▶ [PROVIDED DATA]
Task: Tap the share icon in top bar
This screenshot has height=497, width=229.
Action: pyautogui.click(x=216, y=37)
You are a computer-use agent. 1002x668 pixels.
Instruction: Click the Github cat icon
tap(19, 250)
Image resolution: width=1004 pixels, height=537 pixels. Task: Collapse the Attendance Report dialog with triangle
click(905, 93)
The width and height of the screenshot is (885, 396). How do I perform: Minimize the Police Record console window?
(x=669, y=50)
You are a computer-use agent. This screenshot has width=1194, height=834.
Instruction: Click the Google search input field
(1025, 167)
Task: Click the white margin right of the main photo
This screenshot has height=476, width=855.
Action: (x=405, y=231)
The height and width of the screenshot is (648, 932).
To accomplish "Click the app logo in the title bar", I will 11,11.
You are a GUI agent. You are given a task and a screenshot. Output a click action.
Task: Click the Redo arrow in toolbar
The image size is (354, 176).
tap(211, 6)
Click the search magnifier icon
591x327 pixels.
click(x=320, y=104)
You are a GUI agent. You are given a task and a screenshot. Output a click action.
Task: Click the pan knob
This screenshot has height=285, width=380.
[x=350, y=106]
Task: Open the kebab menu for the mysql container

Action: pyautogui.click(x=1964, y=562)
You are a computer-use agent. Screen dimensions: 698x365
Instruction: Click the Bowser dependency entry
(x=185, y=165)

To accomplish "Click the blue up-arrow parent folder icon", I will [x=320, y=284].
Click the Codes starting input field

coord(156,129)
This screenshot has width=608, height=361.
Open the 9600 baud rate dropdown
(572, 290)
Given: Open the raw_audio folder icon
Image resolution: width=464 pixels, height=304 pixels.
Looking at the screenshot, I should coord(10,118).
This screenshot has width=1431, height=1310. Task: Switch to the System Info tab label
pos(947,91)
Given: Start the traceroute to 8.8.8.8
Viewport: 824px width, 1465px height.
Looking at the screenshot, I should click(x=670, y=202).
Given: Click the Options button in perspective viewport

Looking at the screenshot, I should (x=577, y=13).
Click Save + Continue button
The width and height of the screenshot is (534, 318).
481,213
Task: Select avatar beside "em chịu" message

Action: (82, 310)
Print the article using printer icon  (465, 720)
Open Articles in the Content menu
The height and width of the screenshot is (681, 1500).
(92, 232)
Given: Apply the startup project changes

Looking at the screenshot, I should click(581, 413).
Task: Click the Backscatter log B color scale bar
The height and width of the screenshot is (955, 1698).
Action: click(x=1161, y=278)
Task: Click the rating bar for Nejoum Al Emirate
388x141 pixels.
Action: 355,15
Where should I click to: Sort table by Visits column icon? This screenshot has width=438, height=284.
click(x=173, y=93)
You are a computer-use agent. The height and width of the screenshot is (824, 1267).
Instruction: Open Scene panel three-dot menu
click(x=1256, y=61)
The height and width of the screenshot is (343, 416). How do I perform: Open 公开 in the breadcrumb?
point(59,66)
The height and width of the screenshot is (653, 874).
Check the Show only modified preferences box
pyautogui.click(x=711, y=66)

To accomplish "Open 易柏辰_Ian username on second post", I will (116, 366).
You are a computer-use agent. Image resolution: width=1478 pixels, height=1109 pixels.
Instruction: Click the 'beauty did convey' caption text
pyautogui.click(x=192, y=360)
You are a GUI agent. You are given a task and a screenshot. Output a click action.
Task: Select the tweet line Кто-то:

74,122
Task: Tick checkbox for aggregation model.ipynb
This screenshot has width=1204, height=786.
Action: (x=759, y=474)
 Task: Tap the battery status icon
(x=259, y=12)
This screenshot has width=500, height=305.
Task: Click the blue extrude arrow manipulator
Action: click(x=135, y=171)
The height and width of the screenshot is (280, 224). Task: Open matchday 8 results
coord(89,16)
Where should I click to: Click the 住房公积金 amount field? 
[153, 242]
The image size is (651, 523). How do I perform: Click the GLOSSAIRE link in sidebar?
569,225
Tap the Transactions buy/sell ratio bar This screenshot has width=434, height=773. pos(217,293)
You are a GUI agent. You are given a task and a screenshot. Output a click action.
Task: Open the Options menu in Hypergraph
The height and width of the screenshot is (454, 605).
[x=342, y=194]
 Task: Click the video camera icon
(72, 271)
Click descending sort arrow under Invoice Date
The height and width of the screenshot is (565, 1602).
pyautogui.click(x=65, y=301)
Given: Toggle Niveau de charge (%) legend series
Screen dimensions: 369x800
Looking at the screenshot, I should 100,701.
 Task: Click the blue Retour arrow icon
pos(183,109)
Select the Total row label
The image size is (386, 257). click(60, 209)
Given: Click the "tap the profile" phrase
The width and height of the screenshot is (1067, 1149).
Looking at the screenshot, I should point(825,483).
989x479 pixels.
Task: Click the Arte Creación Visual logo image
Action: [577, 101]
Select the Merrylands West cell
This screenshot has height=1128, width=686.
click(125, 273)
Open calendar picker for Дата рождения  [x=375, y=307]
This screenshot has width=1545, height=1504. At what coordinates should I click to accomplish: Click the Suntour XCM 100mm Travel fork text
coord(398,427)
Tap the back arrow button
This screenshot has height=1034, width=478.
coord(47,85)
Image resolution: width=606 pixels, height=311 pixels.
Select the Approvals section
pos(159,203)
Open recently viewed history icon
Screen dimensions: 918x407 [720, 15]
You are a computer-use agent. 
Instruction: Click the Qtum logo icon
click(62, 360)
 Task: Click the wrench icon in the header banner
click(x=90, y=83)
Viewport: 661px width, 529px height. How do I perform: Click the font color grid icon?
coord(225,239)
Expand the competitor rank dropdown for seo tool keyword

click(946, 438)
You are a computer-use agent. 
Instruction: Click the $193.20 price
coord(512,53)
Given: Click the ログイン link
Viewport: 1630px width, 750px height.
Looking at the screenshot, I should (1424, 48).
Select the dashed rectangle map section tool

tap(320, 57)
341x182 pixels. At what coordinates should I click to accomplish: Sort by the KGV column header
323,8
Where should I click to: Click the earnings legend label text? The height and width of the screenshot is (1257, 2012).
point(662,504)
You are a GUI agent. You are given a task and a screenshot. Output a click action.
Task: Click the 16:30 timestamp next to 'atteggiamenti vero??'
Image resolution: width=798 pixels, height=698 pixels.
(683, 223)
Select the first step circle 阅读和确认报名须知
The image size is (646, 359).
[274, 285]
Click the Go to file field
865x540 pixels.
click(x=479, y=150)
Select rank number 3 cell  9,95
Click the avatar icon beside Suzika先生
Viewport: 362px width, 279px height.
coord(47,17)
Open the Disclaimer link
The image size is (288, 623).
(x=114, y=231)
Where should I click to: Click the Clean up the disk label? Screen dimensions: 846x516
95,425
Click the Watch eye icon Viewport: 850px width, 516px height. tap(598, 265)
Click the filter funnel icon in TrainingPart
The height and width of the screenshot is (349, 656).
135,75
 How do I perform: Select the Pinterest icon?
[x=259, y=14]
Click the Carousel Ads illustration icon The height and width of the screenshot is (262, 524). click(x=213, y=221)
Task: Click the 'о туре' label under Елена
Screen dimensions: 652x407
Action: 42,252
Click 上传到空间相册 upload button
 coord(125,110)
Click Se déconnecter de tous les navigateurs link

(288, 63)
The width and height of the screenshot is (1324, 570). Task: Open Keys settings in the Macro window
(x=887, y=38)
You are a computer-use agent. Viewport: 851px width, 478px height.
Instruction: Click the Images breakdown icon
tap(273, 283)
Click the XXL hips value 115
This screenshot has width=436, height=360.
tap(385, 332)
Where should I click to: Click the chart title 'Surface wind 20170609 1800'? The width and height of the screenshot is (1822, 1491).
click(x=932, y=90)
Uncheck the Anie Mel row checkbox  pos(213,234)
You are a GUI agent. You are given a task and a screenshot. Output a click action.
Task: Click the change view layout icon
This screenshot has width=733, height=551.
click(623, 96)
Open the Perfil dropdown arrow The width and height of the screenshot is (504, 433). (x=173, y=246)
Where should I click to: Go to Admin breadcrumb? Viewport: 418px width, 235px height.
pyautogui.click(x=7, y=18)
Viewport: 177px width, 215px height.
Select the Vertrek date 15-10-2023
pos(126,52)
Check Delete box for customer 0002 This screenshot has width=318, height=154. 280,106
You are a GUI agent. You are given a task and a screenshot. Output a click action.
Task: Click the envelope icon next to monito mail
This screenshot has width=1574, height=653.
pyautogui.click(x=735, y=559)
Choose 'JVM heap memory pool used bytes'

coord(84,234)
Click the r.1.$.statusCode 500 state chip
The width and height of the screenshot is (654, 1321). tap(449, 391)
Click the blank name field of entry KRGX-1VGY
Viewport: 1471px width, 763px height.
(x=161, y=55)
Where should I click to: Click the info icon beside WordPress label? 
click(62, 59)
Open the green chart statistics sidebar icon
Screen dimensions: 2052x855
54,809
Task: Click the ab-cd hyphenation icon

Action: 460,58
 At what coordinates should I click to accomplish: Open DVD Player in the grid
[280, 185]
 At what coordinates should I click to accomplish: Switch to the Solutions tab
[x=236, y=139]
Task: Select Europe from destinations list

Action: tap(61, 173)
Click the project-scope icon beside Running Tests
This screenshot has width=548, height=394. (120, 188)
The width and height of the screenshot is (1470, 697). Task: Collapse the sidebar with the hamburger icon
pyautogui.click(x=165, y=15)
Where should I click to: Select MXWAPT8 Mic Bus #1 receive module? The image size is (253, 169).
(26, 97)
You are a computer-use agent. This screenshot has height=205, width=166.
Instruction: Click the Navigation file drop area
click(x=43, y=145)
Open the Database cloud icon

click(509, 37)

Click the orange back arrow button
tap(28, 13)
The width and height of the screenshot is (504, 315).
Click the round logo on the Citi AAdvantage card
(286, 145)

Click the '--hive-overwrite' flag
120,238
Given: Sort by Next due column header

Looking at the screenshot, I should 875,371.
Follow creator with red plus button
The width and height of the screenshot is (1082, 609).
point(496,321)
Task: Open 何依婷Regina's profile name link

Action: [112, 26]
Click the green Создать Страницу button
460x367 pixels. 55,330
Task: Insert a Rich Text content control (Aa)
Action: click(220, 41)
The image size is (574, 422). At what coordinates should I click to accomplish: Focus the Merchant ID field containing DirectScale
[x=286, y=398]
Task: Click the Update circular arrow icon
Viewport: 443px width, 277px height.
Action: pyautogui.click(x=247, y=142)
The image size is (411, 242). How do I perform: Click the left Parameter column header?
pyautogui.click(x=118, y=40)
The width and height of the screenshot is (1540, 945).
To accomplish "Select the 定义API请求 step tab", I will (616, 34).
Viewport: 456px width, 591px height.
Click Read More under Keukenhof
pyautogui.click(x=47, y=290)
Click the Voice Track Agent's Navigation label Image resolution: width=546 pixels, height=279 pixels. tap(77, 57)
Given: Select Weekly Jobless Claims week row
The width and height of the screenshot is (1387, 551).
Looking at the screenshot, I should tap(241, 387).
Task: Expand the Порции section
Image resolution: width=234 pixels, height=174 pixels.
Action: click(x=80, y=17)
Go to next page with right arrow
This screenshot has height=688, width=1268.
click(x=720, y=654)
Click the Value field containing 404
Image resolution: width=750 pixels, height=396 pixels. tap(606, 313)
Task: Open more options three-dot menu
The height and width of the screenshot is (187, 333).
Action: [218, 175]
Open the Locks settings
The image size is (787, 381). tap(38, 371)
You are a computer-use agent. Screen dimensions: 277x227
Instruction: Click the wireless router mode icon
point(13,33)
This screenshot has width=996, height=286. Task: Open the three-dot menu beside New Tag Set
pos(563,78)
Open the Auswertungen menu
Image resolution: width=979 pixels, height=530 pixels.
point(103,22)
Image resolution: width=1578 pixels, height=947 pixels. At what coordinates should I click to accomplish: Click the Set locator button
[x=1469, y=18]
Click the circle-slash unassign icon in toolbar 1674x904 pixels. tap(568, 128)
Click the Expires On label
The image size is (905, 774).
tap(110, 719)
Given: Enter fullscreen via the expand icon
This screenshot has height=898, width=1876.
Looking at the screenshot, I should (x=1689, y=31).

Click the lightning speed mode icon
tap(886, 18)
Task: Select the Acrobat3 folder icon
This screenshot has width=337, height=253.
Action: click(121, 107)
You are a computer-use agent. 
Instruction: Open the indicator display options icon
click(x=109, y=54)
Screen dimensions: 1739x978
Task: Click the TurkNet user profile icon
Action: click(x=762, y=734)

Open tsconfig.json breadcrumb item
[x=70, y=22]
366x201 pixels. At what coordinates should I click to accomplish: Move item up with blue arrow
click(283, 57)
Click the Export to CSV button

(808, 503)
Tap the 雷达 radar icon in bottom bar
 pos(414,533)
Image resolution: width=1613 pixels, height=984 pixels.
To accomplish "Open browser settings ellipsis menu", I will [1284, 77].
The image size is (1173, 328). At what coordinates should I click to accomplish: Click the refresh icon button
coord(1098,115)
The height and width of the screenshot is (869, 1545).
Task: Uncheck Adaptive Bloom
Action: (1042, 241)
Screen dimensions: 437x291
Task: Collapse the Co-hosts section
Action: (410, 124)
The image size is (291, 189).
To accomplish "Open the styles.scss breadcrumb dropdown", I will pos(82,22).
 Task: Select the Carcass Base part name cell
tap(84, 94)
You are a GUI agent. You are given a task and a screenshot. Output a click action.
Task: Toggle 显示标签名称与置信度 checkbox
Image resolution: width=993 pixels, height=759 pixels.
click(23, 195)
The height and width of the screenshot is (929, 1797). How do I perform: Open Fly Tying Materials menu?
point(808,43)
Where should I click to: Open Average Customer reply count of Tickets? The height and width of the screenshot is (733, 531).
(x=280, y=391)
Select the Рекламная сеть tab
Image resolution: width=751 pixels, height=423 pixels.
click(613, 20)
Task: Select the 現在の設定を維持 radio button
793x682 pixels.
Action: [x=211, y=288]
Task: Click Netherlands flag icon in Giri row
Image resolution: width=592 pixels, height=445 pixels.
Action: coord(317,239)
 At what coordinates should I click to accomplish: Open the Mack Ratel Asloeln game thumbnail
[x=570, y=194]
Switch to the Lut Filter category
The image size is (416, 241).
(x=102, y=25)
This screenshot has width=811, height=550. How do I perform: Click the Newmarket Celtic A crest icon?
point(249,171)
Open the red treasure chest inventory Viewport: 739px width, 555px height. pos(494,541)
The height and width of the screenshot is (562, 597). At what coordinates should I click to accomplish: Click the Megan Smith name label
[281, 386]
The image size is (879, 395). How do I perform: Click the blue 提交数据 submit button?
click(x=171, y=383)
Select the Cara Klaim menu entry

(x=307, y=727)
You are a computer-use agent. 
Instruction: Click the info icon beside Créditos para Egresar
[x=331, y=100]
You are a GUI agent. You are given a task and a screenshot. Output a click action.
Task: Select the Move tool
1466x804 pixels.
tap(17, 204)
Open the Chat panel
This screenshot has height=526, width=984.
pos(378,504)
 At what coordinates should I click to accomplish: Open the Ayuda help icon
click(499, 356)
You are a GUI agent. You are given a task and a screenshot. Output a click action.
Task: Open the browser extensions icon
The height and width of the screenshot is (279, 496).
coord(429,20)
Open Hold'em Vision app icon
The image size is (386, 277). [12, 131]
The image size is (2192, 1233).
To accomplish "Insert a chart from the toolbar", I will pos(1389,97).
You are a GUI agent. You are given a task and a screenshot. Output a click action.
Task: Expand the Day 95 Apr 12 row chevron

▶ [WHAT IS EXPECTED] Find every line in the rows above that contains the string "step" and copy each one in full. Treat the match as case-sensitive.

▶ [TASK OUTPUT]
Select the first step circle 阅读和确认报名须知
To accomplish "Select the 定义API请求 step tab", I will (616, 34).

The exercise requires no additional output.